Problem to solve:
Please reproduce the records without any change, starting at the line containing "The image size is (983, 683)." and ending at the line containing "Looking at the screenshot, I should click(509, 517).".

Entries shown:
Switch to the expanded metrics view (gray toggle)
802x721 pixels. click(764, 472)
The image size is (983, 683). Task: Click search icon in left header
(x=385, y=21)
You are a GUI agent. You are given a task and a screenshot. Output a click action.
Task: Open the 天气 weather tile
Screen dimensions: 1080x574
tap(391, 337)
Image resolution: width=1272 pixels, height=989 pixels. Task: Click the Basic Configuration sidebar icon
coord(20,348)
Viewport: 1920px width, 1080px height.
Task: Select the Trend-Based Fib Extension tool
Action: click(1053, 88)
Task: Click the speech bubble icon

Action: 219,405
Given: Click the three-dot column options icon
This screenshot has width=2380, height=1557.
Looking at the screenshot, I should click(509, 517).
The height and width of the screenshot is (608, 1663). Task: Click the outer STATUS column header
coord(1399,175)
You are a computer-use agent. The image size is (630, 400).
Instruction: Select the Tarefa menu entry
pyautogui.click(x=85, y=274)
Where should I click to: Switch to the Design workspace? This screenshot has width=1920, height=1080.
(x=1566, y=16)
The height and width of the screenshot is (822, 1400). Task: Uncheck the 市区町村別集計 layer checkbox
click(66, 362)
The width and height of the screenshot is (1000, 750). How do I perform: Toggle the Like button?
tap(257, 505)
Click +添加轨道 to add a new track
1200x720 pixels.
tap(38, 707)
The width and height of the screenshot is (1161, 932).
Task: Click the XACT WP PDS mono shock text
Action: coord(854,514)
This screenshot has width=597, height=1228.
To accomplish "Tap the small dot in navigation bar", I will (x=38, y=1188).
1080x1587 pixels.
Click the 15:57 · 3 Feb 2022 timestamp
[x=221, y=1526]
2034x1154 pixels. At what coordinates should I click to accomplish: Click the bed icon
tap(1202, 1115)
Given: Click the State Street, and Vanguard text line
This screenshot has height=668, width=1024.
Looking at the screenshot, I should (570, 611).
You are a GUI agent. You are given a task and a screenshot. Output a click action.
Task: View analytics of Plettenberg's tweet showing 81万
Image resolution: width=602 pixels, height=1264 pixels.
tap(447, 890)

Response:
The image size is (983, 683). Task: Click search icon in left header
(x=385, y=21)
You are a GUI agent. You are given a task and a screenshot. Output a click action.
Task: Open the 天气 weather tile
Screen dimensions: 1080x574
tap(391, 337)
Image resolution: width=1272 pixels, height=989 pixels. Task: Click the Basic Configuration sidebar icon
coord(20,348)
Viewport: 1920px width, 1080px height.
Task: Select the Trend-Based Fib Extension tool
Action: click(1053, 88)
Task: Click the speech bubble icon

Action: 219,405
Given: Click the three-dot column options icon
This screenshot has width=2380, height=1557.
Looking at the screenshot, I should click(509, 517).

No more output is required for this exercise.